GWT generates very performant code, even in high-CPU scenarios like hashing/encryption (and please don't spam the Matasano article about dangers of encryption in JS - it is not relevant here).
I implement high-performance software systems in C++ as my day job. The software has to compile and run on Linux, Solaris, and AIX. The same code is 2x slower on AIX (Power) and 3x-5x slower on Solaris (Sparc) than on Linux (x86). So say whatever you want about theoretical differences in architectures, but in the real world Sparc and Power systems are absolutely not competitive, both on price (absolute $$, and per CPU) and performance (per CPU - they do have more cpu cores, usually).
That's just a circular way of saying "x86 is more popular, therefore better." Which doesn't address the person aboves' point that x86 is inferior in terms of its design.

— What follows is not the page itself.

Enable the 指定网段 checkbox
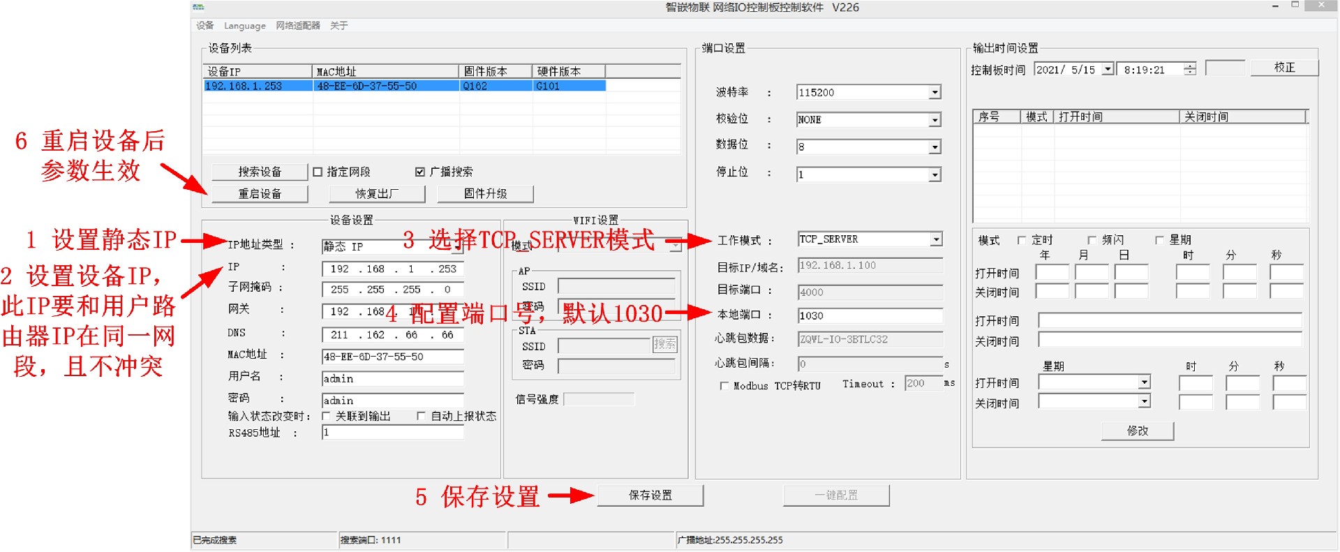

Of course x86 is going to be faster per dollar spent. One is mass market (x86-64) and the other two are hugely niche (Sparc and Power). Plus the Linux kernel has by far the most human-hours spent on its development relative to every other operating system in the world.
There's also a reason why some of x86's market share has been eaten up by ARM. Moving from x86 to ARM was hugely expensive by all measures, but it was worthwhile because x86 was so wasteful.
It's not just "x86 is more popular, therefore better." It's that the performance of x86 was better than SPARC or Power. Regardless of the cost of the chip, performance is what is really important here. In some instances, performance per watt is more important, but either way... it's performance that's key, not market forces driving cost savings.
I haven't had much experience with SPARC, but I've done some work on Power systems (long ago). Back then (10-ish years ago), Power chips were more powerful than their x86 contemporaries. But at some point, that relationship switched.
However, I wonder how much of this is the chip, and how much is the tooling. Its been awhile since I've needed to think about C/C++ compiling, but from what I remember, the Intel compiler produced (slightly) faster binaries than gcc. Now this is where popularity could prove to be decisive... if the compiler that the OP uses works for x86, SPARC, and Power, how much do you suspect each of those architectures has been optimized? Even if the non-x86 chip itself is capable of running faster than x86, if the toolchain isn't similarly optimized, they could end up having worse performance.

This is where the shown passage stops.